La familia --padre, madre, cuatro hijos y el abuelo del Citröen, un coche que “estaba en el camino intermedio entre un auto de verdad y otro de juguete”-- se desintegrará con el divorcio de los padres, separación que desbarató la rutina y tuvo consecuencias económicas: la madre de la narradora salió a trabajar; el padre repartía su tiempo entre el trabajo de funcionario en el ámbito de los tribunales y un vivero en San Antonio de Areco; dejaron de tener empleadas en la casa y ella y sus hermanos se quedaban solos hasta las cinco de la tarde, cuando el abuelo llegaba para la merienda.

El miedo, la emoción más antigua, emerge a través de la sentencia de los adultos sobre la prohibición de hablar con extraños. La niña, que entonces tendría siete u ocho años, sintió un escalofrío helado que le recorrió el cuerpo cuando fue rodeada por un puñado de hare krishna con sus trapos anaranjados. Para esta narradora asustadiza y curiosa, la dictadura cívico militar se despliega en los “pequeños” detalles; en un viaje la policía detuvo el colectivo y los hizo bajar a todos. El temblor sutil de la mano de su madre la puso en alerta: aunque ellas volvieron a subir y el colectivo arrancó, perdió de vista a los pasajeros que se habían bajado y ya no subieron. El mundial de fútbol del 78 dividió las aguas: el padre se negó a ir a los festejos; los demás, la madre y sus cuatro hijos, se subieron a la camioneta de un vecino y rumbearon hacia la plaza principal para festejar eufóricos. Lejos del gesto de edulcorar lo experimentado, esquiva la nostalgia con atisbos de ironía, cuando insinúa que como no había varones en el juego de la casita ella y sus vecinas fueron “pioneras” de las nuevas formas de constituir una familia.
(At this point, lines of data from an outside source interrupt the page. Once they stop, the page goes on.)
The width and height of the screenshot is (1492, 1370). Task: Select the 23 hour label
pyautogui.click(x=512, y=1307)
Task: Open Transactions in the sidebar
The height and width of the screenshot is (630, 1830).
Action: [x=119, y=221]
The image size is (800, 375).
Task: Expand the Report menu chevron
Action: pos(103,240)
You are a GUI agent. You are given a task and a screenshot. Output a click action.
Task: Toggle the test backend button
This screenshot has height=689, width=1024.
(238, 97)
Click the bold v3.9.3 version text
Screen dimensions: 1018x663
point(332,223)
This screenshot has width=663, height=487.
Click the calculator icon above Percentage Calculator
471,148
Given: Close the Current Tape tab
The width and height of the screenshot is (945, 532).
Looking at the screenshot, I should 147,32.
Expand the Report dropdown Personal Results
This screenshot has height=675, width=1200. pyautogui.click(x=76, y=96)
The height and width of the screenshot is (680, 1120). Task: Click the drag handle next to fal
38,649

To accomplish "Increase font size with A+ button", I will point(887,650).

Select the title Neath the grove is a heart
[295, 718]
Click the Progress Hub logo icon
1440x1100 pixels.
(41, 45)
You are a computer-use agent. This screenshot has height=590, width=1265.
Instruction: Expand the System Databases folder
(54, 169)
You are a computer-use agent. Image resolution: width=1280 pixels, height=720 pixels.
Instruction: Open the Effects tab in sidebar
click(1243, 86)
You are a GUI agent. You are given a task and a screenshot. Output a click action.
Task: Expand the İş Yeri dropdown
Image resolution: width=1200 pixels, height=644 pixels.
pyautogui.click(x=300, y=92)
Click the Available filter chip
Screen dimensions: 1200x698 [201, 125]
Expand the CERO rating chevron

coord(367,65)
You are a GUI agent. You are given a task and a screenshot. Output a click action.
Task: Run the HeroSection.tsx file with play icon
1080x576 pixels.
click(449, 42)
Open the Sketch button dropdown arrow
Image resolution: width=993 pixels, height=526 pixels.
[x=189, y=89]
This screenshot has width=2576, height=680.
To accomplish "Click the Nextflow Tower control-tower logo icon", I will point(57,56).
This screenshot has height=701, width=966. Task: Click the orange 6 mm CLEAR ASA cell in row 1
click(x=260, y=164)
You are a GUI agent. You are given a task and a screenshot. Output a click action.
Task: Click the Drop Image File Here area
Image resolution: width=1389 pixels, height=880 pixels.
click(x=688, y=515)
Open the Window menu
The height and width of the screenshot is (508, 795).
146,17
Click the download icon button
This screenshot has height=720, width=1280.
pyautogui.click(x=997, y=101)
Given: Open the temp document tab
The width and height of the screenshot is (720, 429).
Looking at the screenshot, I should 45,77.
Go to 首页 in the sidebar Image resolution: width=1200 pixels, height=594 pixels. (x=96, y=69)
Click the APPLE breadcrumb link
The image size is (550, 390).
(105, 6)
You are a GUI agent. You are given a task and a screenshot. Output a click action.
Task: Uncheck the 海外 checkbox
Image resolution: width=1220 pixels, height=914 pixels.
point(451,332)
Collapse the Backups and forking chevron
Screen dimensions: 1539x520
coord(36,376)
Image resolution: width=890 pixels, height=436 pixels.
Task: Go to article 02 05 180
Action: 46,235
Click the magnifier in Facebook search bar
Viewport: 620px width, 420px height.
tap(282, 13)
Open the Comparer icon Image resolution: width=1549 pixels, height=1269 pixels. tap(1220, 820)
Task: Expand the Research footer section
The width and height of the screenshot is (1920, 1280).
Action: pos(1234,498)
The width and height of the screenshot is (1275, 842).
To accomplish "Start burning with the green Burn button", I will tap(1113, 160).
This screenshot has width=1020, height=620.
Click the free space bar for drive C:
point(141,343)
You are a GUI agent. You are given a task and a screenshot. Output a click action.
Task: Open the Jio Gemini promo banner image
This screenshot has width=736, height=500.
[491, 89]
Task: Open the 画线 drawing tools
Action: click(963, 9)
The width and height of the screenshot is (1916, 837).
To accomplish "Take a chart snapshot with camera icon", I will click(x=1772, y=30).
Las versiones, a veces, son el aceite que salta de la sartén del pasado y puede lastimar la frágil piel de la memoria. La narradora confiesa que le impresionó saber que en plena dictadura militar, por una discusión menor, su abuela materna decidió vengarse y denunció a su hija, es decir a la madre de la protagonista, por guerrillera. El asunto no pasó a mayores. El comisario conocía a la denunciante (una mujer que perdió a su hijo de cinco años a raíz de una grave enfermedad), que terminaría internada en un psiquiátrico, donde ella había elegido pasar el resto de sus días, según establecía el relato que recibieron los más chicos de la familia. Se reconstruye el pasado cuando se cuestiona radicalmente el punto de vista ajeno, el de la madre, que la narradora creyó que era el propio (aunque no le pertenecía), y se lo reinterpreta con las luces y sombras de nuevas preguntas.